# 1/2 ton trucks with ac vents to back seats?



## Slim-N-None (Sep 16, 2005)

So the 1500 Silverados don't have the vents to the back seats according to all the salesmen i have dealt with, do the fords or dodges have this as an option?


----------



## bearwhiz (Jan 30, 2011)

I'm not sure what you mean by blowing into the back seats. My 2009 Dodge has vents built into the back of the front seat console blowing towards the back. They can be adjusted by those sitting in the back.


----------



## bubbas kenner (Sep 4, 2010)

07 fx4 supercrew has 2 vents to the back seat


----------



## Flat's Hunter (Oct 18, 2007)

08 kingranch has two vents for the back. I beleive it has floor vents under front seat for the back to?? But I could be wrong on that one


----------



## goodwood (Mar 30, 2009)

my f150 had vents in the back.


----------



## Slim-N-None (Sep 16, 2005)

that's what I'm talking about. Thanks yall. I got my Camaro and sold it less then 3 months later. Now I'm looking for a new truck. GM is fixin to lose a sale unless they can find me a half ton with vents to the back seat, and some other things we are looking for.


----------



## Long Pole (Jun 5, 2008)

I have a GMC crew cab and it doesn't have the rear vents. Doesn't seem to be a problem at all as my daughter, along with friends ride in the back and never complain. 

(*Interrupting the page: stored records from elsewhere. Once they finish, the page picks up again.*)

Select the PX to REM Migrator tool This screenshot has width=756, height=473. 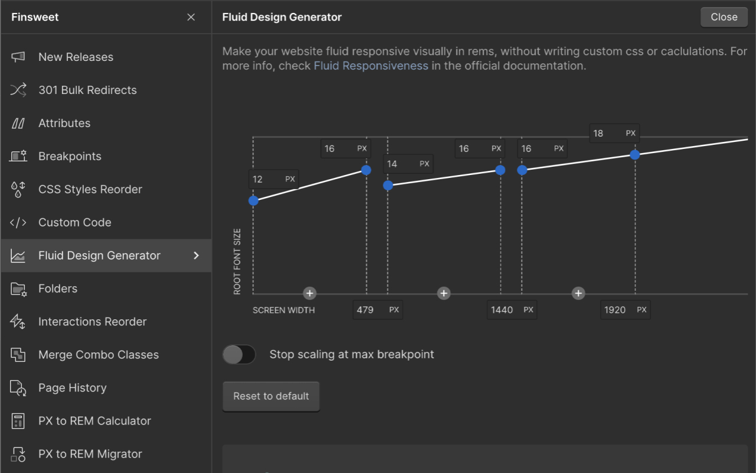(x=89, y=454)
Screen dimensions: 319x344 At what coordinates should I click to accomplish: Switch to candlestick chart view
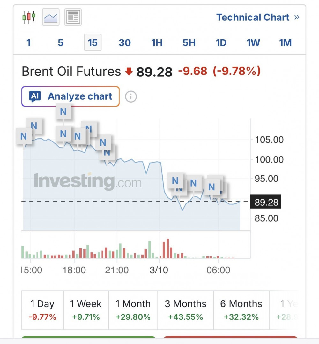pos(29,17)
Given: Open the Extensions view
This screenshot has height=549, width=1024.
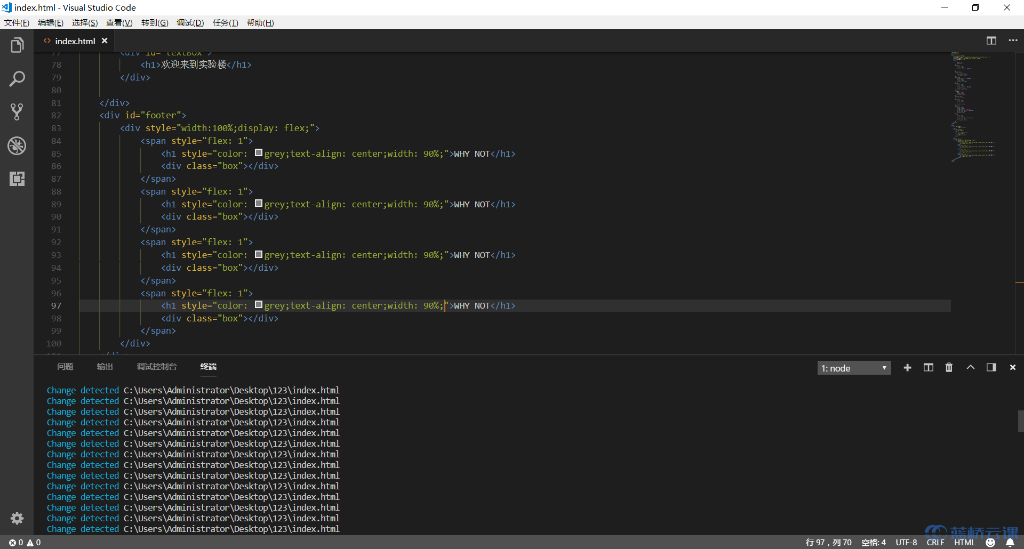Looking at the screenshot, I should coord(17,179).
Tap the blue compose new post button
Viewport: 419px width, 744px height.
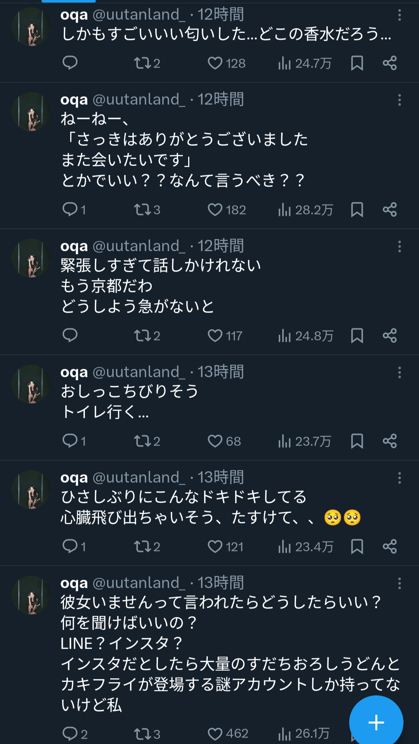coord(376,722)
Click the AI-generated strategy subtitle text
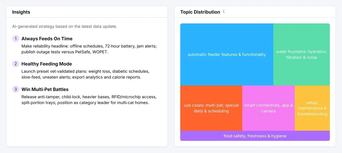Viewport: 342px width, 153px height. click(x=64, y=26)
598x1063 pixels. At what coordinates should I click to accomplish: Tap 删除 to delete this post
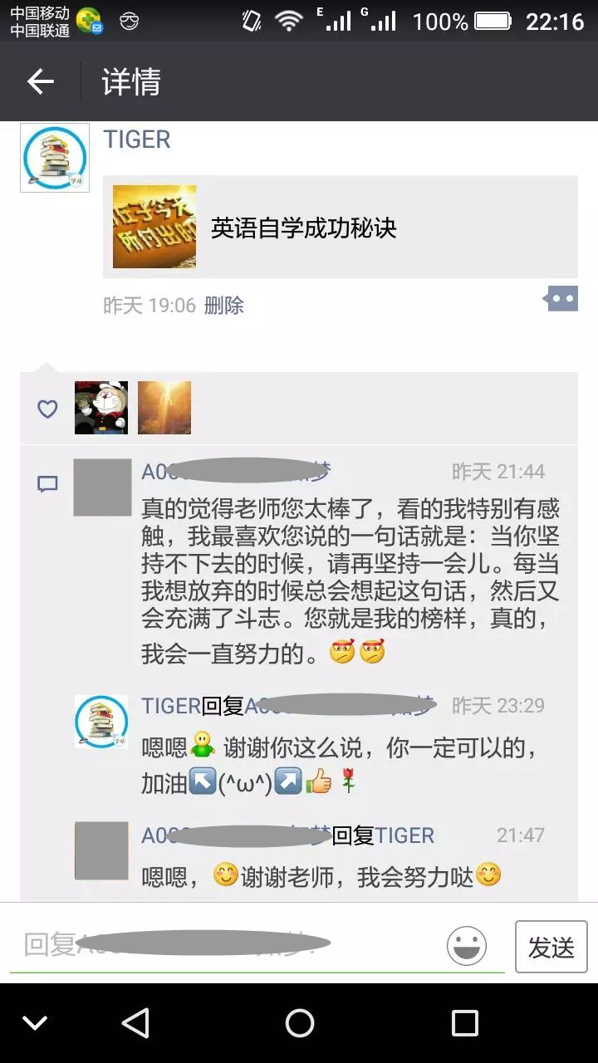pyautogui.click(x=224, y=305)
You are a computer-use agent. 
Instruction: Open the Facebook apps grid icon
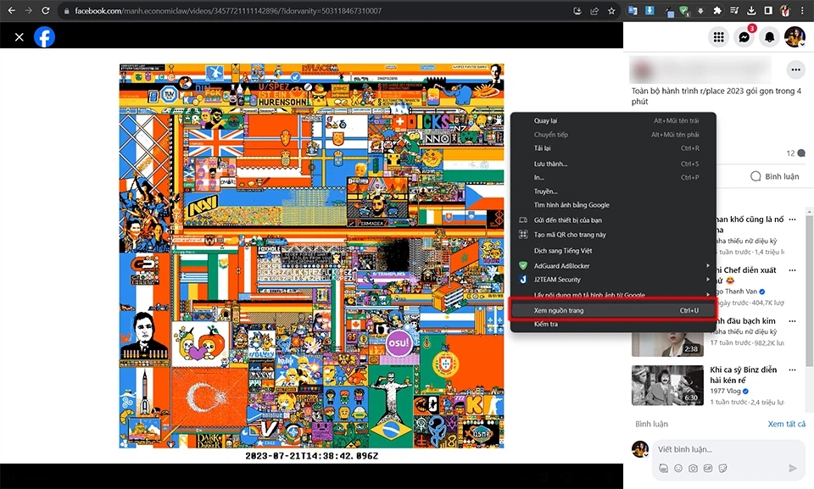click(719, 36)
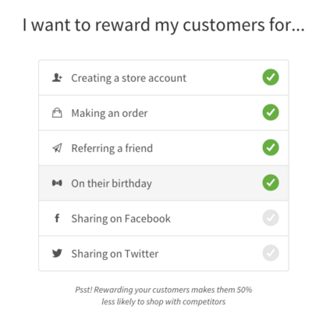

The vents they had in the previous silverados sucked anyways.


----------



## Flat's Hunter (Oct 18, 2007)

Long pole may be right about the vents. They don't work that great, but it is some airflow. Not sure I'd not buy a truck forjat reason. I would not buy it because it is government motors run by the unions


----------



## skeeter1 (Aug 14, 2010)

Have a 09 GMC crew cab. Look under the front seats. There are vents there. Not big but I have no problem cooling the whole truck down.


----------



## KW (Jan 25, 2006)

04-06 Tundra double cabs have them on the B pillar and under the front seat. I miss that about my 04. I just moved up to an 06 F350 crew. Don't have them now but the front blows well.


----------



## trodery (Sep 13, 2006)

The rear seat vents in both my 2007 & 2011 Tundra's put out excellent flows!


----------



## whistech (Jul 25, 2005)

On a Ford F150 you have to spend a lot of money to get the back seat air conditioner vents; i.e., the XLT does not have them, but the Lariat and above does.


----------



## onyourlimit (Jun 30, 2006)

My 04 Chevy crew 1/2 ton has vents to the back seats. They are mounted on the back of the center console.


----------



## ReelWork (May 21, 2004)

2011 F-250, vents in the back come out of center console as well as floor vents.


----------



## Slim-N-None (Sep 16, 2005)

from all the replies, it looks like ford is the only one in the rear AC game. Now I just need that with a cummins engine, and an allison transmission and I'd be all set to go.


----------



## HillCountryBasser (Aug 26, 2008)

My '11 F150 Lariat has them...they'll freeze you out of the back seat!


----------



## justinsfa (Mar 28, 2009)

Yep... my Tundra crewmax has 2 vents on the back of the console and a vent under each front row seat that hits the rear passenger around the legs... The amount of air movement back there is pretty impressive...

I am a little shocked that ALL trucks with front captains chairs do not have rear AC vents... I thought it was pretty much standard these days... Guess GM missed the memo...


----------